• **Document text**

# .22LR SD Ammo



## HardLivin (Mar 5, 2008)

If there is such a thing, what would be the best SD ammo for the .22LR?


----------



## Mike Barham (Mar 30, 2006)

Some good info found here:

http://www.firearmstactical.com/briefs27.htm
http://www.firearmstactical.com/briefs.htm

Because .22LR is often very short on penetration, the usual technique is to fire bursts to the head, hoping to get a penetrating shot into the ocular cavity. Basically, shoot 'em in the eye.


----------



## hideit (Oct 3, 2007)

i would have to say the yellowjackets at hypervelocity

and yes I consider the 22lr for defense to be the 
eye ear nose and throat doctor


----------



## Capt Cook (Jun 4, 2008)

Mike Barham said:


> Some good info found here:
> 
> http://www.firearmstactical.com/briefs27.htm
> http://www.firearmstactical.com/briefs.htm
> ...


From the looks of the test results I have to say that I liked the CCI Quik Shok 32 gr. HP. They did just what they were supposed to do. They broke apart inside & that is going to cause a nasty wound that only a trained Doctor & some X-Rays are going to fix properly.

• **To-do list**
1) In the .22LR ammo thread, which load does Capt Cook say he liked from the test results?
2) Pick up the .22LR ammo thread after its last sentence and carry it on for a few more sentences.

• **Data section**
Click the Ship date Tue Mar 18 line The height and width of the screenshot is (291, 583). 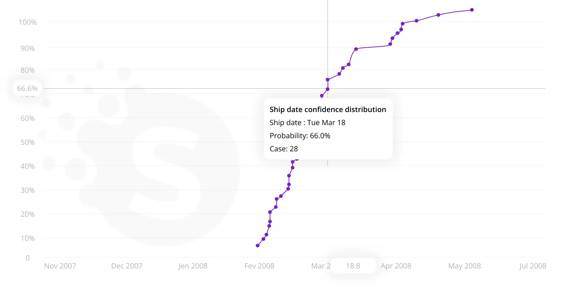pyautogui.click(x=308, y=123)

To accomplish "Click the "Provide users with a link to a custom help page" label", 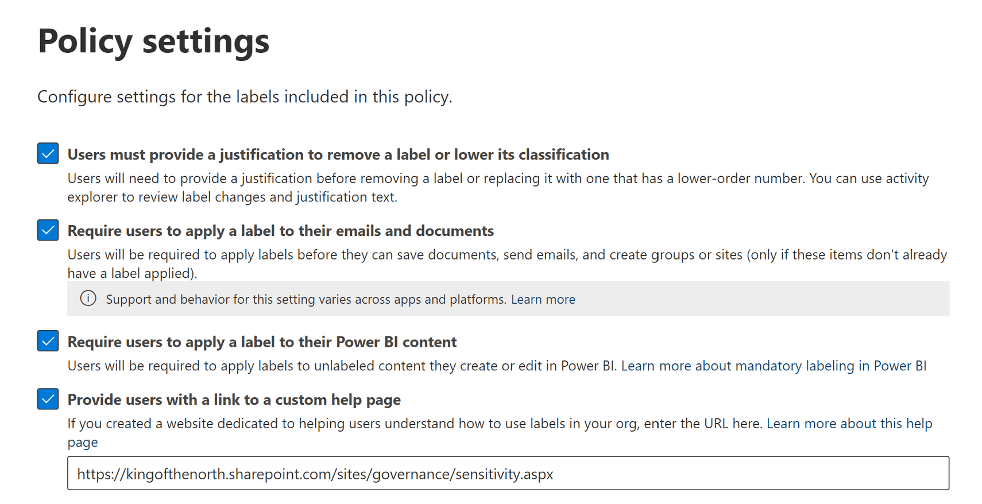I will 234,400.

• **The replies**
1) The CCI Quik Shok 32 gr. HP.

2)
I wish I could find some around here but I can only find them online & the shipping cost kills that idea.


----------



## PhilR. (Apr 25, 2007)

I would second the Quick Shok's as well. It's what I keep in my little Beretta tip-up. CCI in general have been the most reliable .22lr brand that I've used so far, with only one misfire in thousands of rounds. 

The Yellowjackets mentioned above might be a good choice, but they have a slightly wierd bullet shape that doesn't always feed well in an automatic. They do seem to pack a wallop for a .22 though. Shoot several hundred before carrying.

PhilR.


----------



## Ram Rod (Jan 16, 2008)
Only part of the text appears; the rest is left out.